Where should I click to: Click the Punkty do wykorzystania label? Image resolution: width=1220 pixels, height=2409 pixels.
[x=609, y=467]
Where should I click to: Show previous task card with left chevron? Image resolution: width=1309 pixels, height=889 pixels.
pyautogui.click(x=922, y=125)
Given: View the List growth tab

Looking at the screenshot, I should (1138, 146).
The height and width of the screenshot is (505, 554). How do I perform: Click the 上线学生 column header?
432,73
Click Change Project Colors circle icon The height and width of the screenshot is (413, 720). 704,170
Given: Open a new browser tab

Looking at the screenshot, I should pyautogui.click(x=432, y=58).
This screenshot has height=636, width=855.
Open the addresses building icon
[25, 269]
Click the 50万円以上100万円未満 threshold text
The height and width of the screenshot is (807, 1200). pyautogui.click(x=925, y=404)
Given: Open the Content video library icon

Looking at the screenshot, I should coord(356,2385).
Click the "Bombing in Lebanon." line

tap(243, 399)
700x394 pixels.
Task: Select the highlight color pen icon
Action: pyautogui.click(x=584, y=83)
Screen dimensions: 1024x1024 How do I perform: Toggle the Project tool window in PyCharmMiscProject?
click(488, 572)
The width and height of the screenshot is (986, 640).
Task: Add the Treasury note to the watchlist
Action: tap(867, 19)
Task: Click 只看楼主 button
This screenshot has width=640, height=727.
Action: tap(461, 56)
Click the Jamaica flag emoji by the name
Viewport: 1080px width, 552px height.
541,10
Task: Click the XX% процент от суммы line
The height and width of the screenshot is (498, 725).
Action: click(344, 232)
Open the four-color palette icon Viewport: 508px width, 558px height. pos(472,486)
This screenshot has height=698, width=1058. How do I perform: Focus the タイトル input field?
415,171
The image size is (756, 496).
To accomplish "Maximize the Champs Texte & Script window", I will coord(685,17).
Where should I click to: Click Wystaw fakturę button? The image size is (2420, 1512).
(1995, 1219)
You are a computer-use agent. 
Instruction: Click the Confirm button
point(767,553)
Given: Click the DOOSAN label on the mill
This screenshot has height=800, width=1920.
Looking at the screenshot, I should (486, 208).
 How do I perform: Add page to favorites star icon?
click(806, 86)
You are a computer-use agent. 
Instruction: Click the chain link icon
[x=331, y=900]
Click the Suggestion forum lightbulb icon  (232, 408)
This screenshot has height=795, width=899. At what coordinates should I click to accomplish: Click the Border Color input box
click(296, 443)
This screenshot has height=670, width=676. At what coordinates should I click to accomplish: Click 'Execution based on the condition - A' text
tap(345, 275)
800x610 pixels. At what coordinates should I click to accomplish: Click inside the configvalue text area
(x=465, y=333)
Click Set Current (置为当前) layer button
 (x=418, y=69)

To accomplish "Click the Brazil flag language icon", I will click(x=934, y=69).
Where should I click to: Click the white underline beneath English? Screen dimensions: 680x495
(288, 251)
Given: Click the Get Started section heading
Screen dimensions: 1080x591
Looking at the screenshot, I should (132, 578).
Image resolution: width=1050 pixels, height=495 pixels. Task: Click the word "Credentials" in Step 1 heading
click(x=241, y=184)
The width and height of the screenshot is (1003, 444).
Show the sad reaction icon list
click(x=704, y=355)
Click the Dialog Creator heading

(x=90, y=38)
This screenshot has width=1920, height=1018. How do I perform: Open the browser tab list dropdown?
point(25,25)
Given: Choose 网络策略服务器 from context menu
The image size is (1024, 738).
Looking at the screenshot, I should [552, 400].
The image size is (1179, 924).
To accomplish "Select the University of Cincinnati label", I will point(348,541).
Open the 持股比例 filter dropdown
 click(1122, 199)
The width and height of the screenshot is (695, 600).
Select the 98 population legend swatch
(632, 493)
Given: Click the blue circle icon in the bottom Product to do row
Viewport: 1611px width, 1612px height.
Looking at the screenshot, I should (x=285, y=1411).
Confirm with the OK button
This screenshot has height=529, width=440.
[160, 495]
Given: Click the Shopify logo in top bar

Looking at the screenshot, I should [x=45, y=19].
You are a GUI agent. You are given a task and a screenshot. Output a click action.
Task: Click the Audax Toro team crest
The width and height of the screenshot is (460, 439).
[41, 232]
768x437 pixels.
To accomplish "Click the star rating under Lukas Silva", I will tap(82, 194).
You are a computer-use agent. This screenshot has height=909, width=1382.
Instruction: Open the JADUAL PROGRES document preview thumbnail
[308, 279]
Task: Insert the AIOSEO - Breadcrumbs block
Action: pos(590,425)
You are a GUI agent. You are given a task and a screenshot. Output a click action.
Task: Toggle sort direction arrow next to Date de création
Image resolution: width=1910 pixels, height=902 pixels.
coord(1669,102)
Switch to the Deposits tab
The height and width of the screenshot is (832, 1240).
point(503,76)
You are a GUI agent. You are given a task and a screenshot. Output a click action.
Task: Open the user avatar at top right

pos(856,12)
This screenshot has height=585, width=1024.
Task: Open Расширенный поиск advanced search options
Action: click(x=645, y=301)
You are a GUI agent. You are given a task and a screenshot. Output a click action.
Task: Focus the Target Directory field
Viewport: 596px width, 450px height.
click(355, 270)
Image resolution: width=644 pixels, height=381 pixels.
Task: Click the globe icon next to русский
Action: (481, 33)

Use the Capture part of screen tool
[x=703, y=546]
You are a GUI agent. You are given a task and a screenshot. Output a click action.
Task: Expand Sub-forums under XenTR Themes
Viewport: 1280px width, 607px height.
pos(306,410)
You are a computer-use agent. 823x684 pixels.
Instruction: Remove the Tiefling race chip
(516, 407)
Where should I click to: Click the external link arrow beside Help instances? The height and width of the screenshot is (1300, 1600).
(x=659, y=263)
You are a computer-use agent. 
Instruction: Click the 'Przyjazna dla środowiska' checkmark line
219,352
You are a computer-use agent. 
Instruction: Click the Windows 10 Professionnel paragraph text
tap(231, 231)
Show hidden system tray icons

#####

Assigned task
Reply with one number, the count of lines in the entries that hold the string "will".

Expected output
4